Establishment and Application of Multiple PCR Detection Methods for Five Pathogens of Tobacco Root and Stem Diseases

为了快速准确鉴别烟草根腐病菌(Fusarium oxysporum)、黑胫病菌(Phytophthora nicotianae)、立枯病菌(Rhizoctonia solani)、根黑腐病菌(Thielaviopsis basicola)和鸢尾丝囊霉菌(Aphanomyces iridis)等5种烟草根茎病害病原菌,利用RAPD分子标记等方法筛选和设计特异性扩增引物,优化多重PCR扩增体系中各引物添加量、退火温度、循环数等条件,建立多重PCR检测体系,并对其检测的可行性进行验证。本研究筛选并设计出F.oxysporum、P.nicotianae、R.solani、T.basicola和A.iridis的特异性引物对LD141 F/R、YM1002 F/R、LK111 F/R、GHFT F/R、AiT7 F/R,PCR反应体系中最佳引物组合浓度分别为1.0、1.0、0.2、0.5、0.5μmol/L,最适退火温度为54℃,最佳循环数为28,可同时扩增出大小分别为370、240、536、783、138 bp的特异性片段,能同时检出5种病原菌DNA的最低限值为0.5 ng/μL,可实现对烟草育苗基质和烟株中5种病原菌的快速检测,对烟草苗期根茎病害的早期预防具有重要意义。
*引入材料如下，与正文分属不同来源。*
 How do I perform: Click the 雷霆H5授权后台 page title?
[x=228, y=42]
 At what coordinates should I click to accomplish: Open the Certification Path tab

In order to identify five tobacco root and stem disease pathogens,including Fusarium oxysporum,Phytophthora nicotianae,Rhizoctonia solani,Thieleaviopsis basicola,and Aphromyces iridis rapidly and accurately,specific amplification primers were screened and designed.The primer concentration,annealing temperature and number of cycles of the reaction system were optimized to establish a multiple PCR detection system,and its practicability in detecting pathogens was verified.The specific primer pairs of LD141 F/R,YM1002 F/R,LK111 F/R,GHFT F/R,AiT7 F/R for F.oxysporum,P.nicotianae,R.solani,T.basicola and A.iridis were screened by RAPD molecular markers and designed.The optimal primer concentration in the PCR reaction system was 1.0,1.0,0.2,0.5,0.5μmol/L,respectively,and the optimal annealing temperature was 54℃,the number of optimal cycles was 28.The specific fragments with sizes of 370,240,536,783,138 bp could be amplified simultaneously and the detection sensitivity of five pathogens DNA reached 0.5 ng/μL.The detection system could quickly detect F.oxysporum,P.nicotianae,R.solani,T.basicola and A.iridis in seedling substrate samples and infected tobacco plants,which might be useful for early prevention of tobacco root and stem diseases.